▶ [Data for processing]:
▶
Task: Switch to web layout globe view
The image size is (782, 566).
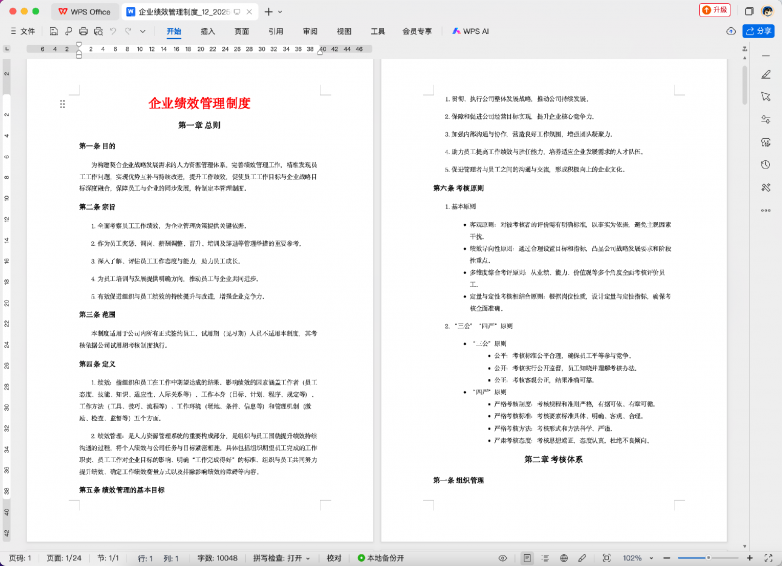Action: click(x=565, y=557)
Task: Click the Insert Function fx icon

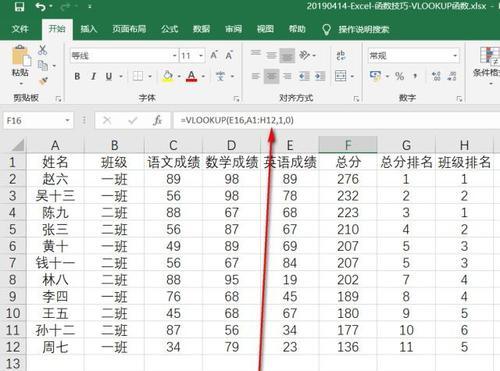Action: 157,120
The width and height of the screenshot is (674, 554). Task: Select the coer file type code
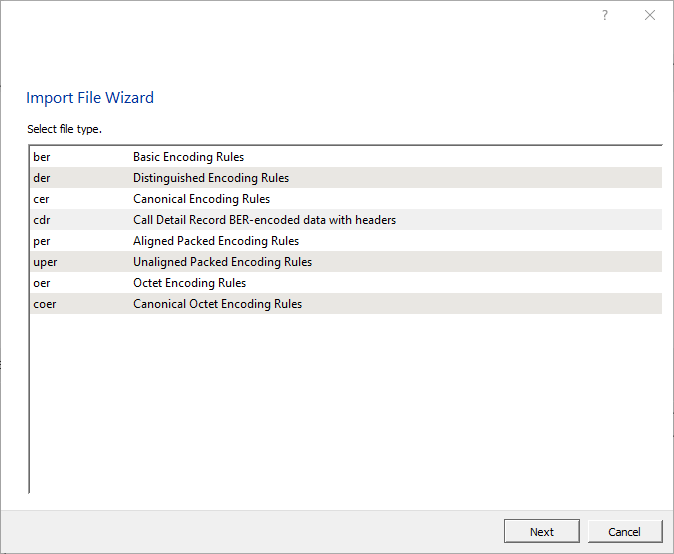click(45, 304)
◀
▶
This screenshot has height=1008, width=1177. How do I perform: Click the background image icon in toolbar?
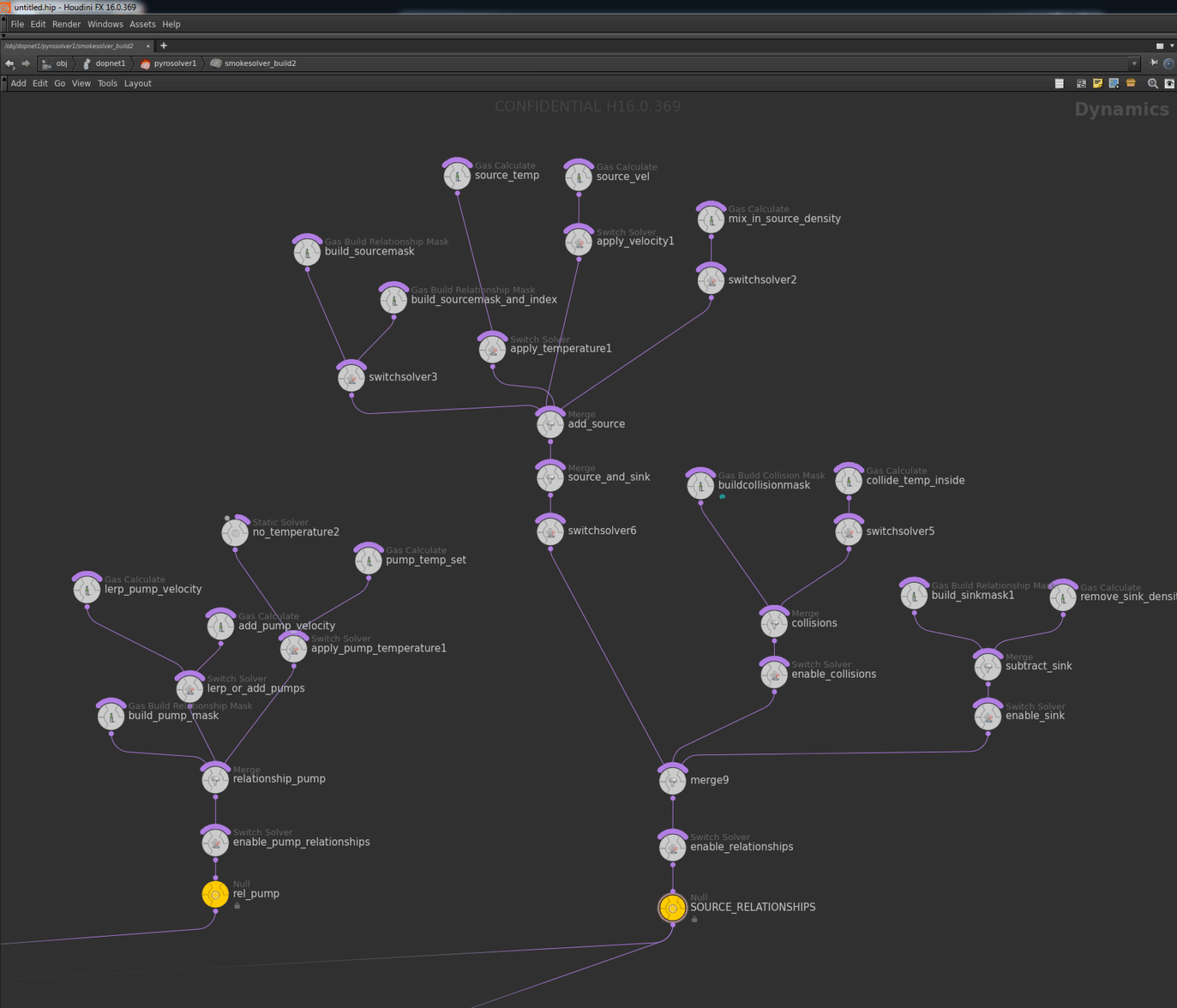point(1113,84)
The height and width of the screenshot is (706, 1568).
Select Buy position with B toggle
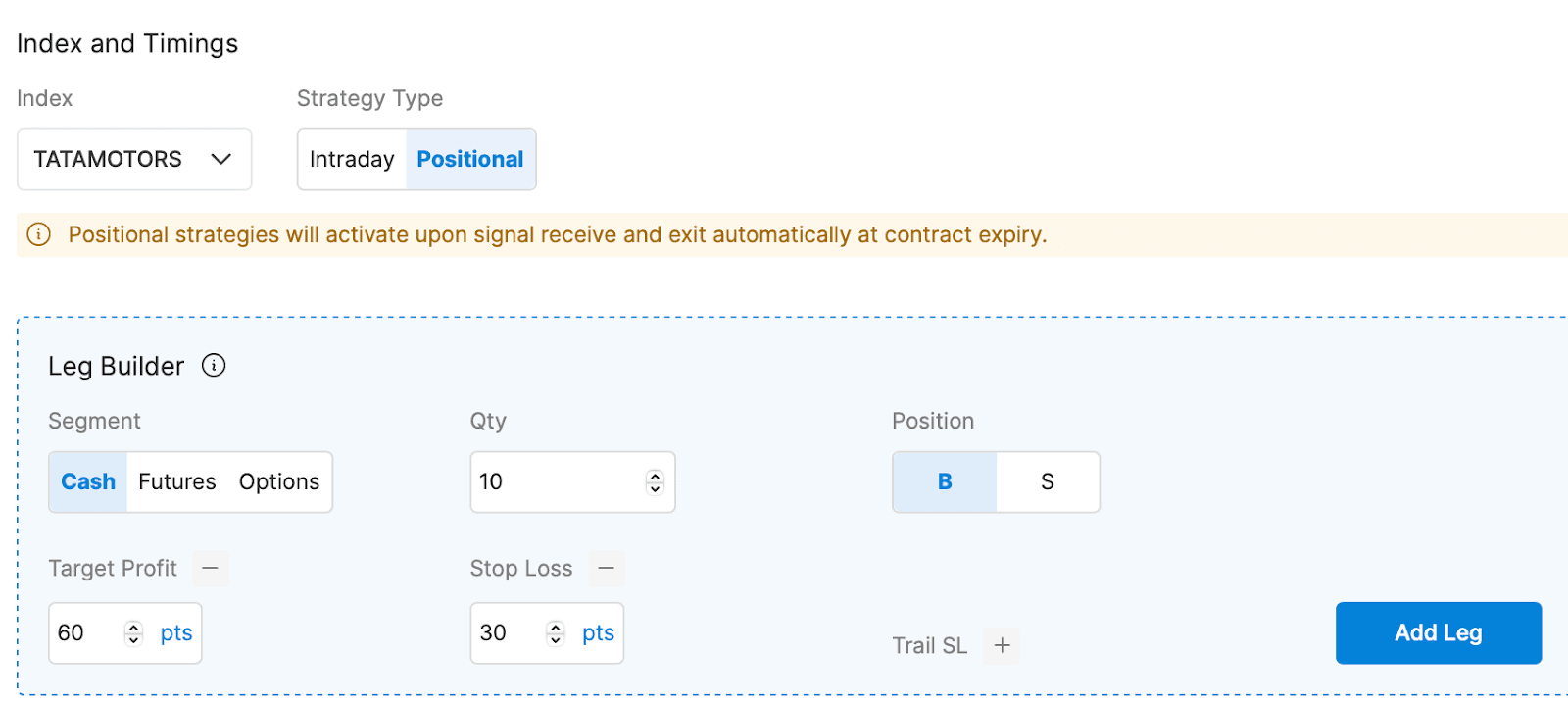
◀
▶ [Assignment]: Output exactly those lines of the data above that run from the line with "This screenshot has" up to and including the line with "Select Buy position with B toggle". No pictures go in.

▶ [Response]:
This screenshot has height=1008, width=1177. How do I perform: Click the background image icon in toolbar?
point(1113,84)
The height and width of the screenshot is (706, 1568).
Select Buy position with B toggle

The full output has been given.